### Dataset records
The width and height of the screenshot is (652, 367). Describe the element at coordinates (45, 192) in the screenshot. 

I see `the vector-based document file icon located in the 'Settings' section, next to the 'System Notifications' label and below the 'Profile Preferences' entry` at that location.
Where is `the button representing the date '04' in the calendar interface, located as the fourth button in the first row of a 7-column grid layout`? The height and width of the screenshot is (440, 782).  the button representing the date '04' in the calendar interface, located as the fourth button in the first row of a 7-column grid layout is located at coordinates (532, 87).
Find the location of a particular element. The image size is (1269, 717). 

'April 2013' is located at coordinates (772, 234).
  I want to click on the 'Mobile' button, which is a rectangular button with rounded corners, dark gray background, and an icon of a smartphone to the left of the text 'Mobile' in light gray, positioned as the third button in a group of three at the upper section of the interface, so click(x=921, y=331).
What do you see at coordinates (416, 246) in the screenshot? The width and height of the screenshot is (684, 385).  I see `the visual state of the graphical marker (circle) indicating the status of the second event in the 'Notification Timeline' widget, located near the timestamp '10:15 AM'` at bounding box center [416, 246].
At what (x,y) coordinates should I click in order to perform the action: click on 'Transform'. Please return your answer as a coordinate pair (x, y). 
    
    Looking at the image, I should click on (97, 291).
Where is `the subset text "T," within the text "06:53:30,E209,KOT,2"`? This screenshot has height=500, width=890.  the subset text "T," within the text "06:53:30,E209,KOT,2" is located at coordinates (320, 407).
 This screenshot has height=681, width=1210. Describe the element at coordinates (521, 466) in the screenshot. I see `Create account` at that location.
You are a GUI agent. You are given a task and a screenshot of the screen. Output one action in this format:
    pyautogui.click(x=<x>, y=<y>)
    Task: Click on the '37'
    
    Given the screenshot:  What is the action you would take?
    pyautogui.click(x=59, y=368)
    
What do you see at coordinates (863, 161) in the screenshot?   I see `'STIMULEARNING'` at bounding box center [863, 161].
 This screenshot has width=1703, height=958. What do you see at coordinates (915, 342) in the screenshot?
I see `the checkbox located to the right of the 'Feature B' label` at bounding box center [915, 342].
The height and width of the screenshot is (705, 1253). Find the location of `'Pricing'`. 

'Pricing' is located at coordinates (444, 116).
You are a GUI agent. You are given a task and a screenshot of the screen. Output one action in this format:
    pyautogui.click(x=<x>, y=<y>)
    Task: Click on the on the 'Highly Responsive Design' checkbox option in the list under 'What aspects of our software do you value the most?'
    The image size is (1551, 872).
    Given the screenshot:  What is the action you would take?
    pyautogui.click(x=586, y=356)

### The task
Repeat all the entries above, changing "GUI agent" to "desktop assistant" wherever it occurs and leaving everything else as it is.

### Worked answer
The width and height of the screenshot is (652, 367). Describe the element at coordinates (45, 192) in the screenshot. 

I see `the vector-based document file icon located in the 'Settings' section, next to the 'System Notifications' label and below the 'Profile Preferences' entry` at that location.
Where is `the button representing the date '04' in the calendar interface, located as the fourth button in the first row of a 7-column grid layout`? The height and width of the screenshot is (440, 782).  the button representing the date '04' in the calendar interface, located as the fourth button in the first row of a 7-column grid layout is located at coordinates (532, 87).
Find the location of a particular element. The image size is (1269, 717). 

'April 2013' is located at coordinates (772, 234).
  I want to click on the 'Mobile' button, which is a rectangular button with rounded corners, dark gray background, and an icon of a smartphone to the left of the text 'Mobile' in light gray, positioned as the third button in a group of three at the upper section of the interface, so click(x=921, y=331).
What do you see at coordinates (416, 246) in the screenshot? The width and height of the screenshot is (684, 385).  I see `the visual state of the graphical marker (circle) indicating the status of the second event in the 'Notification Timeline' widget, located near the timestamp '10:15 AM'` at bounding box center [416, 246].
At what (x,y) coordinates should I click in order to perform the action: click on 'Transform'. Please return your answer as a coordinate pair (x, y). 
    
    Looking at the image, I should click on (97, 291).
Where is `the subset text "T," within the text "06:53:30,E209,KOT,2"`? This screenshot has height=500, width=890.  the subset text "T," within the text "06:53:30,E209,KOT,2" is located at coordinates (320, 407).
 This screenshot has height=681, width=1210. Describe the element at coordinates (521, 466) in the screenshot. I see `Create account` at that location.
You are a desktop assistant. You are given a task and a screenshot of the screen. Output one action in this format:
    pyautogui.click(x=<x>, y=<y>)
    Task: Click on the '37'
    
    Given the screenshot:  What is the action you would take?
    pyautogui.click(x=59, y=368)
    
What do you see at coordinates (863, 161) in the screenshot?   I see `'STIMULEARNING'` at bounding box center [863, 161].
 This screenshot has width=1703, height=958. What do you see at coordinates (915, 342) in the screenshot?
I see `the checkbox located to the right of the 'Feature B' label` at bounding box center [915, 342].
The height and width of the screenshot is (705, 1253). Find the location of `'Pricing'`. 

'Pricing' is located at coordinates (444, 116).
You are a desktop assistant. You are given a task and a screenshot of the screen. Output one action in this format:
    pyautogui.click(x=<x>, y=<y>)
    Task: Click on the on the 'Highly Responsive Design' checkbox option in the list under 'What aspects of our software do you value the most?'
    The image size is (1551, 872).
    Given the screenshot:  What is the action you would take?
    pyautogui.click(x=586, y=356)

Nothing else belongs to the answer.